DR PHIL IS A FRAUD

The ‘Dr. Phil’ show is a fraud!”

That’s the shocking revelation of two former guests, who say the show’s producers paid a stranger to insult them on-camera and arranged for a photographer to do the same.

“They saw firsthand what a fraud Dr. Phil’s show is, and they want the whole world to know about it,” a source close to the women told The ENQUIRER.

Maryanne Bodolay, 400-pound executive adminis- trator of the National Association to Advance Fat Acceptance (NAAFA), and Sally E. Smith, 374-pound editor-in-chief of Big Beautiful Woman magazine, went on Dr. Phil McGraw’s show last November.

The ladies said that after years of worshiping Dr. Phil’s work, they were thrilled to be invited onto his program to discuss discrimination against overweight people. They said they thought they would be treated with respect.

But before they could appear on the show, producers sent them on an “undercover” mission to Las Vegas, they said. A hidden camera followed them around in the hopes that strangers would make fun of them in public because of their weight.

But “the whole thing — as Dr. Phil would say — drove off into the ditch,” Sally wrote in an article about her experience.

No one insulted the women, they said, until program staffers arranged it.

“The producers were convinced they would get what they needed,” Sally wrote. “Well, they eventually did, but they had to actually pay one man to make a rude comment and convince the poor, horrified camera operator to expedite the shoot and say something mean to us.”

The crew then moved the women to Los Angeles and sat them in a restaurant next to two diners known to dislike fat people, hoping the strangers would say something nasty.

“It didn’t happen,” Sally said.

When the show aired in November, viewers saw Maryanne and Sally visiting a mall, a fitness center and a buffet restaurant. Hidden-camera footage showed onlookers snickering — supposedly at the overweight ladies. At different times in the restaurant, one man asked, “Is that fat-free ice cream?” and another told the women, “Leave some (food) for somebody else.”

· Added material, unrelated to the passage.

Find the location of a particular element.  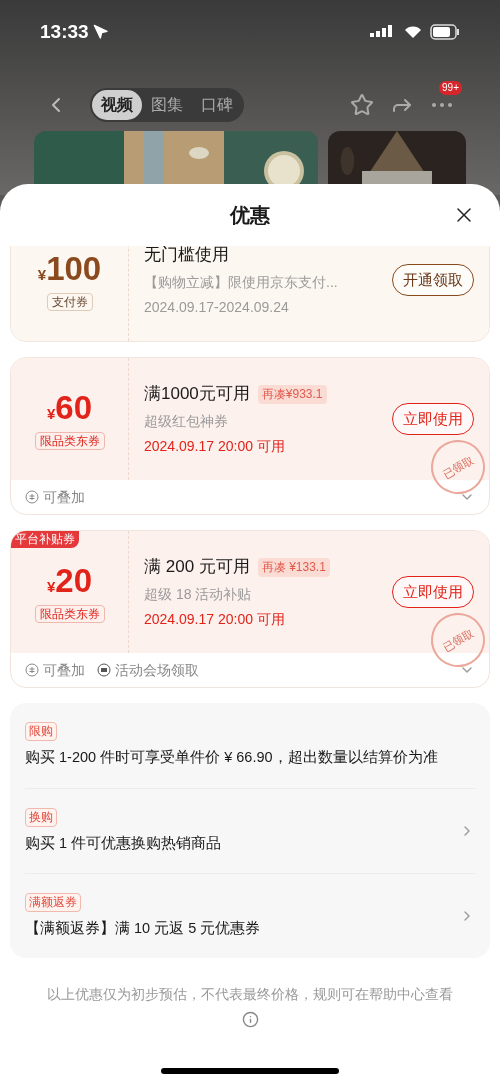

But it was all a scam designed to fool Dr. Phil’s viewers, the ladies say.

Sally said she and her friend Maryanne had been loyal fans of Dr. Phil from his days on “Oprah.”

“When one of us called the other with a problem, our immediate response would be, ‘What would Dr. Phil say?’ ” Sally recalled.

The women told a pal they appeared on the show hoping to change the self-help guru’s philosophy that being fat is a psychological flaw that can be overcome through willpower.

But once on the show, “the rose-colored glasses through which we’d seen Dr. Phil shattered,” Sally claimed.

Maryanne and Sally were never identified by their last names on-camera, and viewers were never told of their credentials as advocates for the obese. Instead of having a serious discussion with two experts, Dr. Phil labeled the women militants and made fun of them at every turn, they said.

To add insult to injury, producers telephoned the furious women weeks after the show aired and asked them to make a return appearance because the first show had gotten such huge ratings.

“When Maryanne was first approached to be a guest on ‘Dr. Phil,’ producers led her to believe she would be treated as an equal,” a friend of the NAAFA administrator told The ENQUIRER.

“They assured her it would be a friendly forum where she could express her ideas without being dragged over the coals. So Maryanne and Sally went on ‘Dr. Phil’ with an uplifting message for people everywhere, especially fat people who are constantly tortured by the way they look.”

But instead of treating the women with respect, Dr. Phil portrayed them as victims, the friend said.

“The only thing they’re victims of is Dr. Phil’s cruel ambush,” the source said.

Dr. Phil did not respond to The ENQUIRER’s request for comment.